Gustavo tem 30 anos e começou um novo emprego, no qual passou a assumir muitas responsabilidades. Em meio ao estresse do ambiente laborativo, ele começou a se descuidar de sua higiene e de demais cuidados pessoais, evidenciando-se ainda que seu comportamento mudou, tendo ele ficado muito mais irritadiço. Além disso, Gustavo passou a se sentir perseguido, tendo desenvolvido alucinações auditivas persecutórias e de comando. Em sua família, um tio paterno também é acometido por sintomas semelhantes. Os sintomas de Gustavo podem ser sugestivos de
- A)transtorno psicótico catatônico.
Errada: catatonia envolve alteração psicomotora marcante, como estupor, mutismo ou flexibilidade cérea, e não é o quadro descrito.
- B)transtorno bipolar.
Errada: transtorno bipolar pode ter sintomas psicóticos, mas o enunciado não traz episódio maníaco ou depressivo típico, e sim psicose persecutória predominante.
- C)transtorno de ansiedade generalizada.
Errada: transtorno de ansiedade generalizada causa preocupação excessiva e tensão, não alucinações auditivas nem delírios persecutórios.
- D)esquizofrenia hebefrênica.
Errada: a hebefrenia costuma ter desorganização, afeto inadequado e comportamento pueril, e não predomínio de persecutoriedade com vozes de comando.

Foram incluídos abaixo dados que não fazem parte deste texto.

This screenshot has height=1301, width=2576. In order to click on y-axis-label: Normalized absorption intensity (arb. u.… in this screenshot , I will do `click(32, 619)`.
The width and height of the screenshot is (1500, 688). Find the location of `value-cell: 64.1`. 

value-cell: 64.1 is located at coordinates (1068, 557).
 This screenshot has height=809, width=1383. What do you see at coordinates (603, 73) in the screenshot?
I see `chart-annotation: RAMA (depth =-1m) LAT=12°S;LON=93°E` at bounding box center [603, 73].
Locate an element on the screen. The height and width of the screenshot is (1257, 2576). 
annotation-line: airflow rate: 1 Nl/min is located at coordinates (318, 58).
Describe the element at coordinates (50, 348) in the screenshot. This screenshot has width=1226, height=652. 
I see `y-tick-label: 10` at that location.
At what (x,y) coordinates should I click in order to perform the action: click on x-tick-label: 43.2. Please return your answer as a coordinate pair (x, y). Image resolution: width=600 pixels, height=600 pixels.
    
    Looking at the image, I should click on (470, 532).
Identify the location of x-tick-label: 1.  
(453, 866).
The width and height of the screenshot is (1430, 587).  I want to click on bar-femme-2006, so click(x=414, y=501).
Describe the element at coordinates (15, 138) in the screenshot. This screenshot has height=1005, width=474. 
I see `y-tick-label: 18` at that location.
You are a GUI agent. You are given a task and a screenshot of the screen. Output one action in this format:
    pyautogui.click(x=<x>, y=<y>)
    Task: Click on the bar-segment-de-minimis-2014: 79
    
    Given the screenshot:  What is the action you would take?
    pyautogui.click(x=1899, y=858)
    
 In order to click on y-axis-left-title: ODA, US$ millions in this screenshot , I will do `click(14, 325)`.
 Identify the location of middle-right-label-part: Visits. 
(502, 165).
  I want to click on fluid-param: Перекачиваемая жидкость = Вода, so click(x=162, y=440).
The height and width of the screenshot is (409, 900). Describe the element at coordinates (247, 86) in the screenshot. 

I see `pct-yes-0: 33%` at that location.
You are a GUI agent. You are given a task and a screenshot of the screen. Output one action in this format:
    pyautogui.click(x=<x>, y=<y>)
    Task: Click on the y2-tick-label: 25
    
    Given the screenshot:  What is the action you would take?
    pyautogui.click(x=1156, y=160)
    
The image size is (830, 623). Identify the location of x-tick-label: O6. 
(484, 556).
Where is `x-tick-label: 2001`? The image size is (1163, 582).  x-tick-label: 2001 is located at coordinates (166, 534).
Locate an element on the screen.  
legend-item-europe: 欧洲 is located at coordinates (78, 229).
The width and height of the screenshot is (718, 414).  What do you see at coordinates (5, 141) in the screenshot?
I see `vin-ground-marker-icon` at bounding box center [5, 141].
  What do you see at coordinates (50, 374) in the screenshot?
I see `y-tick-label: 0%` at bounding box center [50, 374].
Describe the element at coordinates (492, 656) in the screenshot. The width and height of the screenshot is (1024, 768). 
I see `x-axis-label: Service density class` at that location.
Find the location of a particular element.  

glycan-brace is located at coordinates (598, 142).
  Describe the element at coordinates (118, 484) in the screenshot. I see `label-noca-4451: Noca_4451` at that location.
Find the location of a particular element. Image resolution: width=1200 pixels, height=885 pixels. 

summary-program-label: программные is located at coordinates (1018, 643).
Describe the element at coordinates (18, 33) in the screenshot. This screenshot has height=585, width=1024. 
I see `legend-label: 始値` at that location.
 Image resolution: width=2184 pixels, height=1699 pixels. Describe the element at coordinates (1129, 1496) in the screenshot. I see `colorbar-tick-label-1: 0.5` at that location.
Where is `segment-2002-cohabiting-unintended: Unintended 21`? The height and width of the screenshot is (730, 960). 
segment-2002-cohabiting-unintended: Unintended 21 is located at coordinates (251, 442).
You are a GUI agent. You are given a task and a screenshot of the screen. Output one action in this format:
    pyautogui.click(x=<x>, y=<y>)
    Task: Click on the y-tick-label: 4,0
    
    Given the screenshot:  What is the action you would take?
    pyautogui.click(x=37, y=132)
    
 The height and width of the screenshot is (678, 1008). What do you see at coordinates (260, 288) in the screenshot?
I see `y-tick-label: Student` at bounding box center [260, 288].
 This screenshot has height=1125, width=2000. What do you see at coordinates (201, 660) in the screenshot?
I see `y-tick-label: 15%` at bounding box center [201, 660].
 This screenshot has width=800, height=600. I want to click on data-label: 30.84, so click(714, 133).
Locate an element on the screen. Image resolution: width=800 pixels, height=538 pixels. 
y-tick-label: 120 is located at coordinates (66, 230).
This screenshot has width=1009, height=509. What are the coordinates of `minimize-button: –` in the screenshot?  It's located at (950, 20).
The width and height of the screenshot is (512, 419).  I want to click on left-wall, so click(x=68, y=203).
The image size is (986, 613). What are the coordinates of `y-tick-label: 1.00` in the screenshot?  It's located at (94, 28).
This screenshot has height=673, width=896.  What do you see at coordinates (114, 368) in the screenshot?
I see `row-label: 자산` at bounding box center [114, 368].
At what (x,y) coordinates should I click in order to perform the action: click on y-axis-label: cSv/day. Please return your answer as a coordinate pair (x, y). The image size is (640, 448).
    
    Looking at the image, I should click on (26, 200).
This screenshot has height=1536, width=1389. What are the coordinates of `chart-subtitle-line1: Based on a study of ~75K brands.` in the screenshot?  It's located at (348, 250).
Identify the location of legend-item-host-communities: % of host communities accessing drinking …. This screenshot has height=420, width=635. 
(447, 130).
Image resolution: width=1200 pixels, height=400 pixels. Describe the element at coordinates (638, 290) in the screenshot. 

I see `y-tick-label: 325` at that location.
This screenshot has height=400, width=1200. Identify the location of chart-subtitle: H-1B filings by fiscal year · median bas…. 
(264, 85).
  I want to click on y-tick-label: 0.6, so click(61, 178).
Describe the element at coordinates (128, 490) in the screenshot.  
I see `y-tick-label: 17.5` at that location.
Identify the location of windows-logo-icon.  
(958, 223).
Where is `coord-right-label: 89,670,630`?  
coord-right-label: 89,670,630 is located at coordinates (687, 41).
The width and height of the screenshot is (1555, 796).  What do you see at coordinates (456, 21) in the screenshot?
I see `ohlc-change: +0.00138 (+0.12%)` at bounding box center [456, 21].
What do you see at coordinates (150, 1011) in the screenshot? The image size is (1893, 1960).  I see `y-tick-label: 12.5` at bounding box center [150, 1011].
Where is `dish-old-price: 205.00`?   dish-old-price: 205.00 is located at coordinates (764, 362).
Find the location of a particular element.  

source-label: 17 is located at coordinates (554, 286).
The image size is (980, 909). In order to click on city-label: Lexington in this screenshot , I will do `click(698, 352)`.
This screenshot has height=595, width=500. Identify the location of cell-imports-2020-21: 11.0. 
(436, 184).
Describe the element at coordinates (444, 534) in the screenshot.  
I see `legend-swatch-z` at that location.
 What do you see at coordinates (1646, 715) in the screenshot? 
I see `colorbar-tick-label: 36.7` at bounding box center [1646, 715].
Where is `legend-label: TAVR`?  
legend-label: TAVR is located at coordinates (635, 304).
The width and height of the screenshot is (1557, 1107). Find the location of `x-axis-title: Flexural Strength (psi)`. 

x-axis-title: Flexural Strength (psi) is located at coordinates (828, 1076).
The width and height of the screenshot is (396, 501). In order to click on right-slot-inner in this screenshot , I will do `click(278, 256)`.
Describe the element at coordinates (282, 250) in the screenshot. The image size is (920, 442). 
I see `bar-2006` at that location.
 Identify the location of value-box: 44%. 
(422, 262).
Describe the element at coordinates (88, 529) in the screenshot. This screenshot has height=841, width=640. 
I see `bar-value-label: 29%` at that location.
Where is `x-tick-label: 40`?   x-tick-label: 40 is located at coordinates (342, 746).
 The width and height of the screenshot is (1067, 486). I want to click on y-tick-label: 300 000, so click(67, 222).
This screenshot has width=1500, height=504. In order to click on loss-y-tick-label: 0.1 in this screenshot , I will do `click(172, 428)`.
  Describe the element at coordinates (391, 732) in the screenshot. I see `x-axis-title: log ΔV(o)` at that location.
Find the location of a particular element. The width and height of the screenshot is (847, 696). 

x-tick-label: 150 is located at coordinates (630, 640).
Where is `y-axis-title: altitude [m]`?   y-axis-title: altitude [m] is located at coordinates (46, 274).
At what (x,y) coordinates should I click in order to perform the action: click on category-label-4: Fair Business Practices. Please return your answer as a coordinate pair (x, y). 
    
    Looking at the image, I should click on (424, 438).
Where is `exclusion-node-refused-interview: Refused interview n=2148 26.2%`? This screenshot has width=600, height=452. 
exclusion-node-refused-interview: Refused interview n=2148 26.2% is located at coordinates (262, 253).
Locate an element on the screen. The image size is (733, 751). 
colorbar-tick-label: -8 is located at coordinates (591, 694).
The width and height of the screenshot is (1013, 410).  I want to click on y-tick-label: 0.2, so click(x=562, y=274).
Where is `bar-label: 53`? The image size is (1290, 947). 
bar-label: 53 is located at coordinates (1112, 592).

- E)esquizofrenia paranóide.
Certa: o conjunto de delírios persecutórios, alucinações auditivas e história familiar é compatível com esquizofrenia de tipo paranóide na classificação tradicional.
Gabarito: E
O caso descreve um quadro psicótico com sinais bem típicos: desconfiança persecutória, alucinações auditivas de conteúdo persecutório e de comando, além de prejuízo no autocuidado e mudança comportamental. Em concursos, quando aparecem delírios de perseguição e vozes mandando ou comentando, a banca costuma apontar para esquizofrenia, especialmente na forma paranóide, que historicamente é a associação mais clássica desses sintomas. Outro detalhe importante é o histórico familiar. A presença de um tio paterno com sintomas semelhantes reforça a ideia de vulnerabilidade biológica, o que combina com a esquizofrenia, um transtorno psicótico de base multifatorial, com forte contribuição genética e ambiental. A esquizofrenia paranóide se caracteriza justamente pela predominância de delírios persecutórios e alucinações auditivas, com menor destaque para desorganização grave do pensamento ou comportamento bizarro, que são mais lembrados em outras apresentações antigas da doença. Hoje, o DSM-5 não separa mais subtipos como antigamente, mas em prova a nomenclatura tradicional ainda aparece bastante. Por isso, o gabarito é a alternativa E. O quadro não tem cara de ansiedade, nem de transtorno bipolar, e também não aponta para catatonia. O foco aqui é psicose com conteúdo persecutório e auditivo, em alguém com provável predisposição familiar.